I will try to answer the first question on whether Hallel was recited on Yom Nicanor, using classical and rabbinic evidence.
There are no sources that record the recitation of Hallel in the celebration of Yom Nicanor. The strongest evidence to indicate that it was said occurs in the Second Book of Maccabees (ch.15), one of the texts historically closest to the recorded event:
When the action was over and they were leaving with joy, they recognized Nicanor, lying dead, in full armor. Then there was shouting and tumult, and they blessed the sovereign in the language of the fathers...And they all decreed by public vote never to let this day go unobserved but to have the thirteenth day of the twelfth month, which is called Adar in the Syrian language, marked, the day before Mordechai's Day [i.e., Purim].

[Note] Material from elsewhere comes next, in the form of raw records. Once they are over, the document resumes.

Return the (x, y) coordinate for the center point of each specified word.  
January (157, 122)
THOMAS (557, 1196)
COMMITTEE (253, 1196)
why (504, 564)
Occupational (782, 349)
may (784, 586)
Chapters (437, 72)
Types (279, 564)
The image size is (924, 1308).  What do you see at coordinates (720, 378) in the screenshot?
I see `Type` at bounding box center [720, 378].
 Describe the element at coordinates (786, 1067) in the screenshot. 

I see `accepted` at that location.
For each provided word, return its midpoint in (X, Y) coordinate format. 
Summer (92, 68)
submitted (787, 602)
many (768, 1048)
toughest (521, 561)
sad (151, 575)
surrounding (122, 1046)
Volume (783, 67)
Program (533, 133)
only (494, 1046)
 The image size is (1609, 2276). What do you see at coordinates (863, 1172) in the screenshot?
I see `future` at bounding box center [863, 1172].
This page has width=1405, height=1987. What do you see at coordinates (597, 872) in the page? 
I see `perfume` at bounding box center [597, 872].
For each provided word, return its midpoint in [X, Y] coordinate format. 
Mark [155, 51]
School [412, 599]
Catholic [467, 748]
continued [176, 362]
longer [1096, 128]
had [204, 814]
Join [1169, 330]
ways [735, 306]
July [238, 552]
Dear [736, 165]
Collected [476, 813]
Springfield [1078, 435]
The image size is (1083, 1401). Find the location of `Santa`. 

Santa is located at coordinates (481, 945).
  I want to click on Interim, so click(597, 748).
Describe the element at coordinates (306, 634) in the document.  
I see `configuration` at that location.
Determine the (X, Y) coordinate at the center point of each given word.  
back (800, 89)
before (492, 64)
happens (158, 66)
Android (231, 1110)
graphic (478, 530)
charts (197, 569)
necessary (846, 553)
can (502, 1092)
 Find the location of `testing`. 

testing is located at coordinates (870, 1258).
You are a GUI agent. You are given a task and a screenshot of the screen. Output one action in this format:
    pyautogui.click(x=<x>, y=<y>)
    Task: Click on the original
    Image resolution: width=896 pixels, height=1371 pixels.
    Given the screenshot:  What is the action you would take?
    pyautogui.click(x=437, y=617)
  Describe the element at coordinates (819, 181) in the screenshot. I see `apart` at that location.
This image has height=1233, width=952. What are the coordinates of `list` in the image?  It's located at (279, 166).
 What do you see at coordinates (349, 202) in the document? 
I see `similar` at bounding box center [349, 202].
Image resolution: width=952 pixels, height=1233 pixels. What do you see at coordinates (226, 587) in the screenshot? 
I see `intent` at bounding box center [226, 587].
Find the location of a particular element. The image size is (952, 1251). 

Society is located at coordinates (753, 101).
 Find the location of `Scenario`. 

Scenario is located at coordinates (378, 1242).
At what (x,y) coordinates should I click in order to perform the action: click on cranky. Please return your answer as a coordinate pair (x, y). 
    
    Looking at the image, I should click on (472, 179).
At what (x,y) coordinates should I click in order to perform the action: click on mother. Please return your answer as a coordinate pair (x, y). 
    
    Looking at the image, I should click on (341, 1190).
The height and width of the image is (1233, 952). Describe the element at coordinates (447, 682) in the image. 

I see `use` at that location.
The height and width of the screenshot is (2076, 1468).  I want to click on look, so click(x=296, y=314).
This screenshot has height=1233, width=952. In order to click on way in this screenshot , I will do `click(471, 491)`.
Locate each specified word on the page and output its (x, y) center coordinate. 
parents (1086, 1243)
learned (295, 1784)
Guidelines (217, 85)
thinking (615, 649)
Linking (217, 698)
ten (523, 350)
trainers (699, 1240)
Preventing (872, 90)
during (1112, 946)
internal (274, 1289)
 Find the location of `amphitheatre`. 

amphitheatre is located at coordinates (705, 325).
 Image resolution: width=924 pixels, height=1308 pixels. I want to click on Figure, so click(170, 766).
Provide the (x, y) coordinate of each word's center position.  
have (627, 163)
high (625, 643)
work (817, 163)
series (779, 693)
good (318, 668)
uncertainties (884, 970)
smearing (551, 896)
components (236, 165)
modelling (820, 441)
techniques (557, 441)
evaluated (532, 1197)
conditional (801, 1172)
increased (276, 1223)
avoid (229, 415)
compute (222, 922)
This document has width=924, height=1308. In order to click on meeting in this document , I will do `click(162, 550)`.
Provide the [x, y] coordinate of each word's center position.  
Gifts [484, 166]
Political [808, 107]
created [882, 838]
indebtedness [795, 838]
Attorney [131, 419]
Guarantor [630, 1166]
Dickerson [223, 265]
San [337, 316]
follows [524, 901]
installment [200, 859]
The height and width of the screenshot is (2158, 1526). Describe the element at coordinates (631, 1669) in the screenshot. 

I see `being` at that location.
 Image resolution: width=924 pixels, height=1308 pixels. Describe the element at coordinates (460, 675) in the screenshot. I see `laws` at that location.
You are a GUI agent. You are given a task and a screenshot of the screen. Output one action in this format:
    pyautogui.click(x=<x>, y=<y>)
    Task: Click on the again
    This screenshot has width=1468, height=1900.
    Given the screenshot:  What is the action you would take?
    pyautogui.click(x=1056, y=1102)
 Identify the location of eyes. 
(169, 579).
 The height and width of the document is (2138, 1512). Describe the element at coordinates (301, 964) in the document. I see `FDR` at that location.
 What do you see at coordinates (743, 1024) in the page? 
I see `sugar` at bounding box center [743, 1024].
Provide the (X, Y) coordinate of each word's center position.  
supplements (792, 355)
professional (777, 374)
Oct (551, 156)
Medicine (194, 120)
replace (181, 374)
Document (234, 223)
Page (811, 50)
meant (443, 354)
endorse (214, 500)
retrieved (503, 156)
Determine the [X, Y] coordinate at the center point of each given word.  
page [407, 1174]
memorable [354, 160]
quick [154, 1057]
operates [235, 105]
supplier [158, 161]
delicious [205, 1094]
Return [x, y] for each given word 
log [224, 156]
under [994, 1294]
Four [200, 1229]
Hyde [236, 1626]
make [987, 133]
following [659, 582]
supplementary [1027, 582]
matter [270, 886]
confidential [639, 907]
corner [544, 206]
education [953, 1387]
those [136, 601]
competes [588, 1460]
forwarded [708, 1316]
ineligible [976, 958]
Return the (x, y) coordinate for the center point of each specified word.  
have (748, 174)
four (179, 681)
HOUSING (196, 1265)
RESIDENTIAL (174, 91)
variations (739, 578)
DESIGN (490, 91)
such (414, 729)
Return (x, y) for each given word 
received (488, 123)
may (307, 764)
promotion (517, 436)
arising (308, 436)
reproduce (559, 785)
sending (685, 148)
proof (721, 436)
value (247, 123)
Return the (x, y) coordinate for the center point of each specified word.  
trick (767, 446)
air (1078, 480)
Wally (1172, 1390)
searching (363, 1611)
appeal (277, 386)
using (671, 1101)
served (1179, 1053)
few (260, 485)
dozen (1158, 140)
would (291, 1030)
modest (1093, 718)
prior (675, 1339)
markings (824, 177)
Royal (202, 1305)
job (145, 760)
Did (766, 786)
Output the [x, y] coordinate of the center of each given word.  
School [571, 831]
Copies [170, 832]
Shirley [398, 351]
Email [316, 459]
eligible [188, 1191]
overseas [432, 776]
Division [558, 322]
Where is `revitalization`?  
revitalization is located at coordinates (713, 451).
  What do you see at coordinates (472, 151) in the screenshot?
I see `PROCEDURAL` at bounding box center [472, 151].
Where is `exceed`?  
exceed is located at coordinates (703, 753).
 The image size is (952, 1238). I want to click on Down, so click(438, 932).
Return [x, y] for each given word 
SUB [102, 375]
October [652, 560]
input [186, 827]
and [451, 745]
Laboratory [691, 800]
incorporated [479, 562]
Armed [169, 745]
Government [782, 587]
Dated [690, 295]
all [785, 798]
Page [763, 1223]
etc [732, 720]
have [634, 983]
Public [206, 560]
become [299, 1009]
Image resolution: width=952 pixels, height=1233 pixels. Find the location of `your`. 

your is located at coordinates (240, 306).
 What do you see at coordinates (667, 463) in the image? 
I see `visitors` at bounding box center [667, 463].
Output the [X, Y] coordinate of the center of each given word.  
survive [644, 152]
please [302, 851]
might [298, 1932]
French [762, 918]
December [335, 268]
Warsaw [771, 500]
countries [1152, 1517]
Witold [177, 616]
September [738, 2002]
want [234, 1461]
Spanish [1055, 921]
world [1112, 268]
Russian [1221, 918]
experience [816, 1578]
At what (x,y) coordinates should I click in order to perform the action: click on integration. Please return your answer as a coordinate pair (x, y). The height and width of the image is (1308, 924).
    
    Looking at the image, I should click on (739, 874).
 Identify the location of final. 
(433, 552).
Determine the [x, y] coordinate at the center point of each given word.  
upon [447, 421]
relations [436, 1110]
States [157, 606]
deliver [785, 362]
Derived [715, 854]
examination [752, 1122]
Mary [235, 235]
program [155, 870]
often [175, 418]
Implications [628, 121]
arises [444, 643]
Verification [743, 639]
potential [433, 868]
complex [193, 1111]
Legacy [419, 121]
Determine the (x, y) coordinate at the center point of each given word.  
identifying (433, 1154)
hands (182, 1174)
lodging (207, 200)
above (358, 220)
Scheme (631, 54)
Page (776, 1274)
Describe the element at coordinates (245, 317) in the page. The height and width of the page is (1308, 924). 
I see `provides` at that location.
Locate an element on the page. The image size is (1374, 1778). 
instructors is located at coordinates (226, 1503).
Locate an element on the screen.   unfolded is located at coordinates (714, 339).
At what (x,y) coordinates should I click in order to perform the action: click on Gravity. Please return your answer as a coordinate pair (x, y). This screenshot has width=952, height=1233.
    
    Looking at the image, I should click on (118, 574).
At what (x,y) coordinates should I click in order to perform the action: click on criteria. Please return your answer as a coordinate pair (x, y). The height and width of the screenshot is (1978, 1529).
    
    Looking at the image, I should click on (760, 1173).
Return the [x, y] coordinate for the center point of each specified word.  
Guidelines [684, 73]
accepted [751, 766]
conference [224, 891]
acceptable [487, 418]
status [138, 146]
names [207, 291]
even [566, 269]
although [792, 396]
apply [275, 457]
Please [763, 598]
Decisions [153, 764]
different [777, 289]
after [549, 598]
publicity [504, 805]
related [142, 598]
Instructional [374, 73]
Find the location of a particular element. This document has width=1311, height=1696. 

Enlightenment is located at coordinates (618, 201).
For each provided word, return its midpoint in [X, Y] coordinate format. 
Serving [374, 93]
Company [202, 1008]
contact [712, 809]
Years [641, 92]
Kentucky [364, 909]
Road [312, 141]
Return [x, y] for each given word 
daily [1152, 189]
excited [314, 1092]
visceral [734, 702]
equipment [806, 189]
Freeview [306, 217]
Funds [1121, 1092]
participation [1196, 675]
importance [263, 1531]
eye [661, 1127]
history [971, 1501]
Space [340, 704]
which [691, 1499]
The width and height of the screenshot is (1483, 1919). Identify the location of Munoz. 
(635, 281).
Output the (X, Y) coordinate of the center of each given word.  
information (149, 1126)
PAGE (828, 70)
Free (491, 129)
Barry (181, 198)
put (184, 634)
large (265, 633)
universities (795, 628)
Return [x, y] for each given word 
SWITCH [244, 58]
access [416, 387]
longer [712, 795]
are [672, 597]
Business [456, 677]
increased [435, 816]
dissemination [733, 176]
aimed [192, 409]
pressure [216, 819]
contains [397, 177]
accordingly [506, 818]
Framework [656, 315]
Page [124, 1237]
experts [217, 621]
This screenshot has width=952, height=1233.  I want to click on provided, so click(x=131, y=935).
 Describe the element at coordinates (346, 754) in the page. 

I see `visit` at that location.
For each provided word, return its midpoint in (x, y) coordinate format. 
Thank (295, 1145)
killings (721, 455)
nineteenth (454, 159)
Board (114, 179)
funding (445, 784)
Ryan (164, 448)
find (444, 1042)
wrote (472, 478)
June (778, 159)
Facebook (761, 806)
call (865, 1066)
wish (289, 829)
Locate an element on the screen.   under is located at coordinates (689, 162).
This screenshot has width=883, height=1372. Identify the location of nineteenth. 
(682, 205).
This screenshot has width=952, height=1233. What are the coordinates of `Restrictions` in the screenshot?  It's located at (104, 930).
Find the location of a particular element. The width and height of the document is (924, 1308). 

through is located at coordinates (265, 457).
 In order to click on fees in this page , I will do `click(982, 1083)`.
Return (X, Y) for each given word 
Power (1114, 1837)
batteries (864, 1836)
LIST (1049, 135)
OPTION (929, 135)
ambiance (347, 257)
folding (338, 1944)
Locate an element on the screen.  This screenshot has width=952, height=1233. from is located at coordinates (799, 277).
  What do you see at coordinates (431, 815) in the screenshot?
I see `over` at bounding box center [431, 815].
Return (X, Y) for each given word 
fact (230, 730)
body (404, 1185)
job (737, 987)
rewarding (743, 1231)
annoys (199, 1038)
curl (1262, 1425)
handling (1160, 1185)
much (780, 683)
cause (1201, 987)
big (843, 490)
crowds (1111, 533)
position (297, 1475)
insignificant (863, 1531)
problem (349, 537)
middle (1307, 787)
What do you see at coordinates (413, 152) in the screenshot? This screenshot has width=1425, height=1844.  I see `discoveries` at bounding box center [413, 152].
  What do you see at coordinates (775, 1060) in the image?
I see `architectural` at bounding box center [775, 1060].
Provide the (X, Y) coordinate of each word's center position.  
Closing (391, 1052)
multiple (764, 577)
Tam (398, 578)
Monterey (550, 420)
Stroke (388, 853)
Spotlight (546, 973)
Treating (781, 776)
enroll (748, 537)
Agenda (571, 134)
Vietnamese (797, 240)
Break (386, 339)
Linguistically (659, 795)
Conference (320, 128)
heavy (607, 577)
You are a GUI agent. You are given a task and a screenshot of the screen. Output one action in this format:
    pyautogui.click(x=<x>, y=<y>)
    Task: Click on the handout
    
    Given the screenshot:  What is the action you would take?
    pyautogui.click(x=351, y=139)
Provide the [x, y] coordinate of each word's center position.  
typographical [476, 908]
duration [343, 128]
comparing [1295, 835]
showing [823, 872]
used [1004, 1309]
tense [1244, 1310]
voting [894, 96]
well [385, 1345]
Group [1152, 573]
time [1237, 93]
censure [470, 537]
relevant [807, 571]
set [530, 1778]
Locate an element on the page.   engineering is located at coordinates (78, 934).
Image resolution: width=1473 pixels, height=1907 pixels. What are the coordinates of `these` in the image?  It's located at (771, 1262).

This is similar to 1 Maccabees 7:48:
And the people rejoiced exceedingly, and they spent that day with great joy.
Rejoicing and blessing Hashem "in the language of the fathers" sounds like Hallel, but there's no way of really knowing. Classical historians would likely argue against that idea, considering the increasing rift between the Pharisees and the Hasmoneans, who were supporting the Sadduccees (Samuel Rocca). Other classical sources, like Polybius Histories 31.22, either ignore the holiday, or they discuss Yom Nicanor as a day of celebration, but with no explicit mention of Hallel. Significantly, Josephus (Ant. 12.412) writes that people continued celebrating the holiday even after the Hasmonean dynasty was conquered:
And the Jews celebrate their victory every year in this month, and observe this day as a festival.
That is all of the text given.